Search code examples
javamultithreadingseleniumwebautomation

What is the right way to implement a "Selenium driver pool" in Java?


I wrote a web automation tool using Selenium WebDriver and the geckodriver in Java. Currently every time I execute the task, a new FirefoxDriver object is instantiated.

Now I want to implement multithreading. The first approach that came to my mind was building something like a fixed size pool - instantiate X FirefoxDriver objects at launch, wrap them in an object with a "inUse" flag and use a singleton to manage these instances.

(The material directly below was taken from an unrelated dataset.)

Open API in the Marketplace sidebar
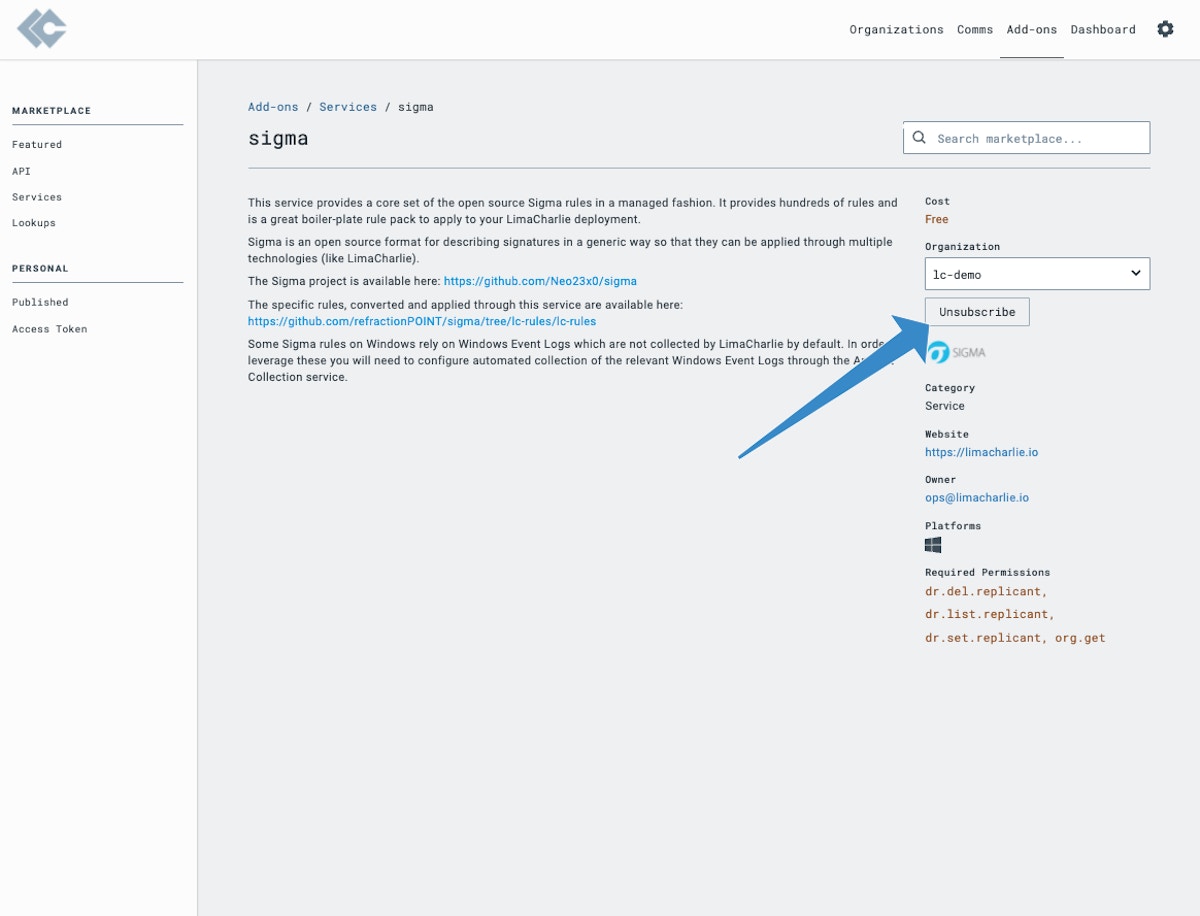The image size is (1200, 916). click(21, 171)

But is this the proper solution? This is my first Selenium project and the whole concept is new to me. I wasn't able to find an answer to that question myself after several days of googling and reading the documentation now. I would really appreciate your help!


Solution

  • It would be entirely reasonable to create a pool like this. Rather than writing your own pool, i would suggest using an existing generic pool, such as the classic Commons Pool or the more modern spf4j pool.

    For a pool to work, your code must reliably return the driver to the pool after use, or else you will leak drivers (and therefore entire browser instances!).

    Therefore, i would consider a different approach: dedicating a driver to each thread. You can do this using a ThreadLocal:

    private ThreadLocal<WebDriver> drivers = new ThreadLocal<WebDriver>() {
        @Override
        protected WebDriver initialValue() {
            return new FirefoxDriver(); // or whatever
        }
    
        @Override
        public void remove() {
            WebDriver driver = get();
            if (driver != null) driver.close();
            super.remove();
        }
    
        @Override
        public void set(WebDriver value) {
            throw new UnsupportedOperationException();
        }
    };
    

    It is still possible to leak drivers, but only if threads die without removing their value from the ThreadLocal. If you have a fixed pool of threads which you reuse, you'll be fine.

    A disadvantage of this approach is that you end up with a driver for every thread which has ever used a driver, even if not every one of those threads is making use of a driver at the same time. If you have a pool of threads dedicated to using drivers, and doing little else, then this will not be a significant problem. But if you have a pool of threads which do many different kinds of work, it may be.